Concession politique : une suspension pour sauver le gouvernement
Pour préserver son exécutif, le premier ministre Sébastien Lecornu a annoncé la suspension pendant un an de la réforme des retraites « jusqu’à l’élection présidentielle » de 2027. Cette déclaration de politique générale a été faite mardi 14 octobre et a immédiatement été saluée par le Parti socialiste (PS), qui a qualifié la mesure de « victoire » et s’est engagé à ne pas voter les deux motions de censure examinées jeudi 16 octobre dans l’hémicycle.
La suspension n’équivaut pas à une abrogation : il s’agit de la première concession importante consentie depuis l’adoption de la réforme en avril 2023. Concrètement, la mise en pause porte sur le relèvement progressif de l’âge légal de départ, prévu initialement de 62 à 64 ans.

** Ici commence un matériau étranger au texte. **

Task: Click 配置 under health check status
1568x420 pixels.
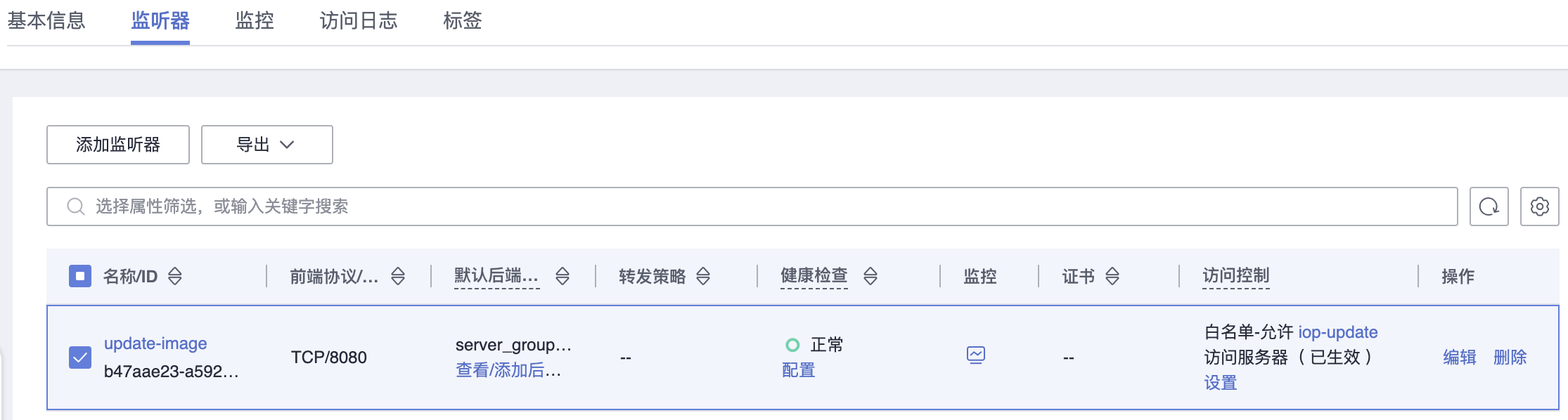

Contexte et objectifs de la réforme
La réforme dite « Borne » de 2023 visait à préserver le système de retraite par répartition, où les actifs financent les pensions des retraités. Le texte rappelait que la population active était estimée à 31 millions de personnes en 2023, face à 17,2 millions de retraités.
Deux changements majeurs figuraient dans la réforme : le relèvement de l’âge légal de départ et la durée de cotisation, ainsi que la disparition progressive de plusieurs régimes dits « spéciaux », accompagnée de dispositions ciblées pour certaines catégories de travailleurs.

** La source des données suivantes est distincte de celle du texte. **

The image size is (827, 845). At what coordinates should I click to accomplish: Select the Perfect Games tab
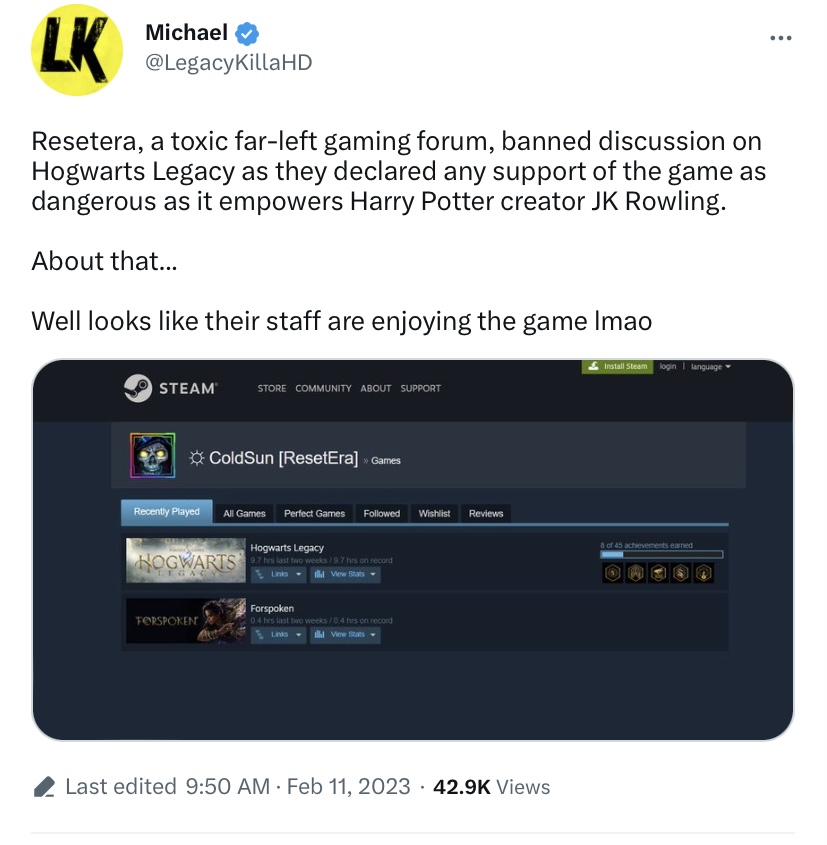coord(314,514)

La mise en œuvre reste progressive et s’étend théoriquement jusqu’en 2030. À ce jour, l’âge légal de départ atteint 62 ans et neuf mois, tandis que la durée de cotisation est de 42 ans et demi, soit 170 trimestres.
Modalités parlementaires et calendrier
Lecornu a précisé, lors de la session de questions au gouvernement mercredi 15 octobre, vouloir inscrire la suspension par un amendement au projet de loi de financement de la Sécurité sociale (PLFSS). Il a annoncé le dépôt de cet amendement « en novembre ». Pour qu’elle entre en vigueur, la suspension doit être adoptée par le Parlement.
Le premier ministre a lié la faisabilité de la mesure à l’existence d’« élément[s] de recettes en face » : sans financement identifié, la suspension ne pourrait être votée. Par cette prise de position, il met la pression sur les oppositions : refuser d’adopter le budget rendrait impossible la mise en pause.
Le gouvernement peut aussi choisir d’inscrire la suspension dans une loi distincte. Ce scénario ouvre plusieurs issues politiques : soumise avant le vote du budget, la suspension permettrait à l’opposition d’obtenir la pause tout en rejetant le PLFSS ; déposée après, elle garantirait le budget au gouvernement, qui pourrait ensuite décider de ne pas déposer la loi. Comme le résume l’économiste Michaël Zemmour, « c’est budget contre suspension ».
Qui est concerné et quelles conséquences concrètes ?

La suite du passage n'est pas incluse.